Cassie and Leila shook their heads.
“Well,” Doc shrugged. “She’s young and basically healthy, so we’ll do what we can and try not to let her get too anxious. Worrying would only make things worse. For her and for you.” He was looking at Mundo now.
Mundo nodded in agreement and turned to the Thespian. “Anyone in your group experienced with babies?” When the soldier made a gesture of bewilderment, Mundo said, “Ask around if you get the chance. This will be my first kid and the first Regent baby. I want it born healthy.”
Talk returned to speculation about Pharms and Obits, but Mundo noticed Leila and Cassie seemed bored. “If that’s all you have for us, no need to stick around.”
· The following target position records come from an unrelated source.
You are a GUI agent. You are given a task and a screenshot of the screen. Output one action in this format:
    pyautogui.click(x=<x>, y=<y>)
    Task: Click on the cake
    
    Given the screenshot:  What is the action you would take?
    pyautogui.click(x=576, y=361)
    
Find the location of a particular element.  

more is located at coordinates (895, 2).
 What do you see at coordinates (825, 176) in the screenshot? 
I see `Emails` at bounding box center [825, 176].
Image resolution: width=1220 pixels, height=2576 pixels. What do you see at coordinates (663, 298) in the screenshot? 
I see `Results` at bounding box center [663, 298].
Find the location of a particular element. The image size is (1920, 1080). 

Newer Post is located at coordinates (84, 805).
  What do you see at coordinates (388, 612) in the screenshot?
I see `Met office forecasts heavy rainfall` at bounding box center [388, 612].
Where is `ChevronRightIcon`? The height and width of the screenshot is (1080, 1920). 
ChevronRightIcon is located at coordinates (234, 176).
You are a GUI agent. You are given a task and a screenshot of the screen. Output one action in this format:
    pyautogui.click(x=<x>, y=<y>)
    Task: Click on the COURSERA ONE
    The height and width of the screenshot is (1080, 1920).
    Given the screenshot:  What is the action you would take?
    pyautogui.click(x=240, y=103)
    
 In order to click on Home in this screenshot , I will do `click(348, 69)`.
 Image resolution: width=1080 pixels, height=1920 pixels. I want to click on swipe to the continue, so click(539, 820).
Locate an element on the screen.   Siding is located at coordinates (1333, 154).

The girls stood up, still looking at the cake.
“Go ahead,” he told them. “You’ve done good work today.”
EXCERPT FROM CASSIE'S JOURNAL
Things are getting weird. Somebody trashed May’s lab, but not in a systematic way that would’ve done them much good. It was almost like they were looking for something and when they didn’t find it, they got mad. May acted like she didn’t know who did it, but there was something about the way she acted that made me think she had a pretty good idea who targeted her and why.
One of Mundo’s girlfriends—the pregnant one—is having complications. Poor Doc! He has no idea what to do and neither does anyone else. Doc just turned fifteen a couple months ago. I bet he’s never even been with a girl, and it must be hard for him to examine Nisha, being clueless not only about pregnancy but about females in general.
I have mixed feelings about seeing a girl my age having a baby. If the human race is to survive, we’re the only ones who can do it, even though we won’t live to see our kids grow up. But is it right to try to carry on? What if the Telo never goes away and life ends somewhere around eighteen for everyone, forever? In that case, it would be best for no one to have babies and for us all to die out. I know it’s a bad thing to think, but I can’t help myself. The only reason to keep trying is in the hope the disease will mutate or we’ll become immune.
That’s what Galahad says, at any rate. He says the reason the Black Death became less lethal was because once there weren’t enough people to spread it easily, the disease couldn’t find enough hosts and the germs died. Of the people who remained, many were immune, anyway, or didn’t get as sick as the first generation.
So maybe that’s what will happen with the Telo. In that case, we should do what we can to make sure girls like Nisha have healthy babies, even though I still feel like some parent or teacher is going to come swooping down the hall to say how girls shouldn’t have sex until they’re married. Like how would we get married, with no priests or judges?
I know there’s no one but us to say what’s right and wrong, but it’s funny how the grownups still live in our heads. They only taught us what made sense for their world, though. This world is different.